Nur Ali (27), perajin rebana dan bedug asal Desa Brangkal, Kecamatan Sooko, Mojokerto, mengatakan, saat ini dirinya masih memproduksi rabana meski pesanan tidak stabil. Sepinya permintaan pembuatan alat musik rebana telah berlangsung sejak Ramadan tahun 2020, bertepatan dengan awal tahun pandemi Covid-19. “Tiga tahun ini mulai pandemi Covid-19 hampir sama. Tak ada pesanan seperti dulu,” ujarnya di rumah produksinya, Desa Brangkal, Gang 8.
Hal tersebut, tidak terlepas dari kegiatan ibadah kaum muslim lebih banyak tadarus, tarawih tidak ada kegiatan pentas musik rebana. Menurut Ali memilih bertahan memproduksi rebana di tengah pandemi Covid-19 karena amanat orang tua. Dia merupakan generasi keempat dari keluarganya.
Toko atau rumah produksi alat musik rebana dan bedug yang diberi nama Agung Pasti Asih ini belum begitu banyak dikenal orang.

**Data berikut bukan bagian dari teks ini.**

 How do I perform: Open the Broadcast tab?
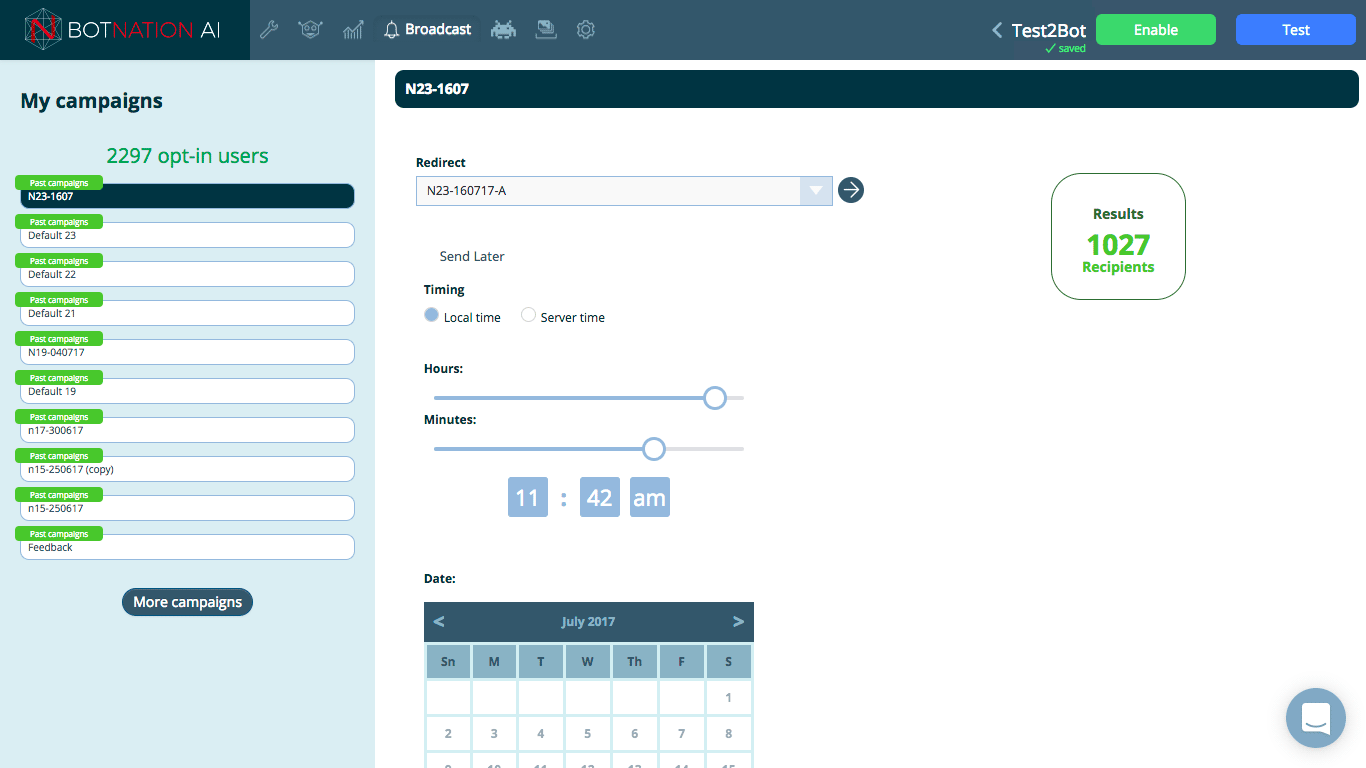click(427, 30)
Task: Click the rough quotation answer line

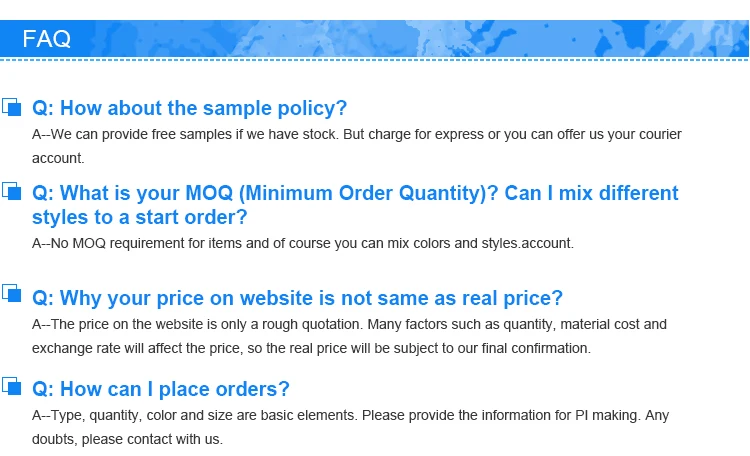Action: [x=349, y=324]
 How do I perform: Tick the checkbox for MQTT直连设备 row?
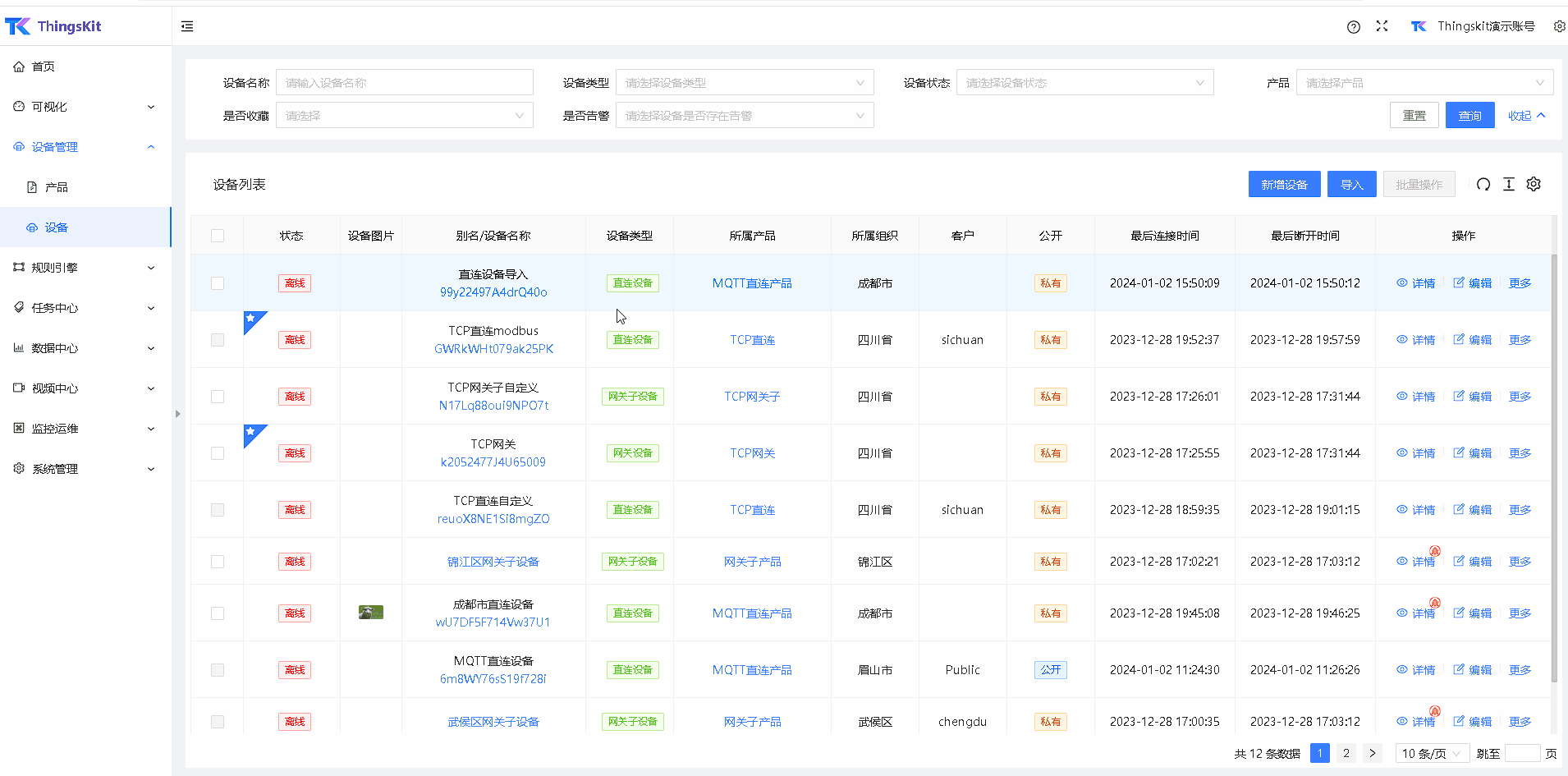coord(218,670)
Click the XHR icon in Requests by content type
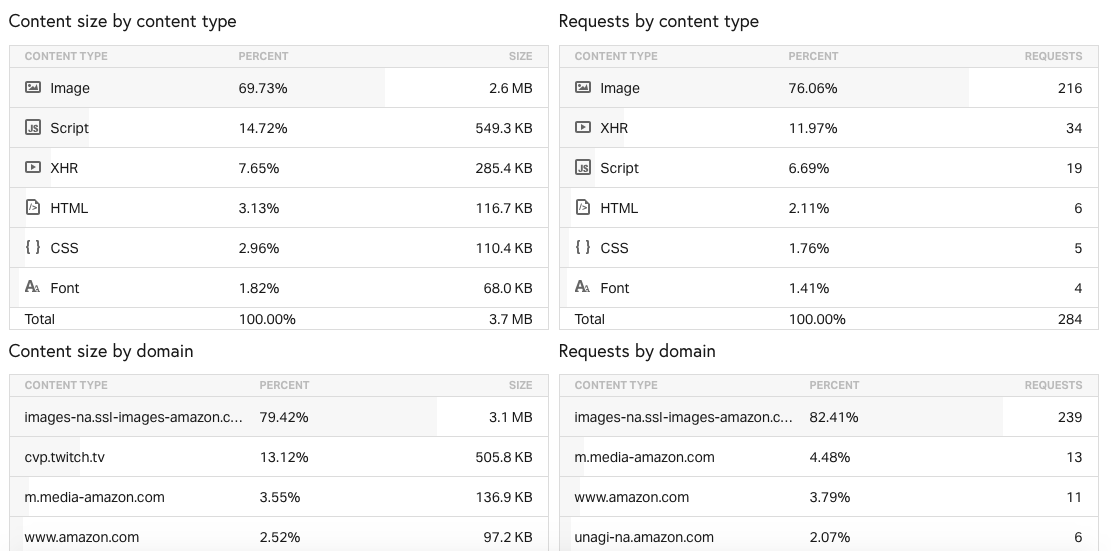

Pemesan kebanyakan datang dari Mojokerto sendiri dan dua kota tetangga. Biasanya, konsumen memesan jika sudah mendekati bulan Sya’ban, Rajab, dan Ramdan, hingga Syawal. "Kalau pesanan rebana ini dari Mojokerto, Jombang, dan Sidoarjo,” tukas dia.
Tepatnya tahun 2020, Ali mulai meneruskan bisnis keluarga ini, memproduksi aneka jenis rebana. Selain itu tetap melayani jasa servis. Namun sayangnya, dia belum bisa menyetel nada. “Kalau service itu pasang kulit, kita bisa melalayani. Kalau menyetel nada kita tidak bisa,” tandasnya.
Pria ini mengaku melayani aneka kebutuhan rebana berbahan kayu, baik untuk aliran banjari atau pun Habib Syech (Habsy). Sementara di pasaran memang banyak jenis rebana berbahan plastik. Kisaran harga untuk ukuran standar (30 Cm) antara Rp200 ribu sampai Rp350 ribu. Pembeli biasanya akan menyesuaikan kebutuhan dan ketersediaan keuangan.
Satu set untuk versi Pekalongan misalnya 5 buah, 4 rebana dan bas. Kalau yang digunakan Habsy itu 9 buah. “Yang datang kesini kebanyakan hanya beli satuan saja,” sambung Ali.
Alat musik rebana dibuat dari bahan kayu nangka yang ia datangkan dari Jombang, serta kulit kambing betina. Sedangkan untuk bedug ia memilih kulit sapi betina. Konon, kulit api dan kambing betina memiliki kulaitas suara dan tingkat keaweatannya lama.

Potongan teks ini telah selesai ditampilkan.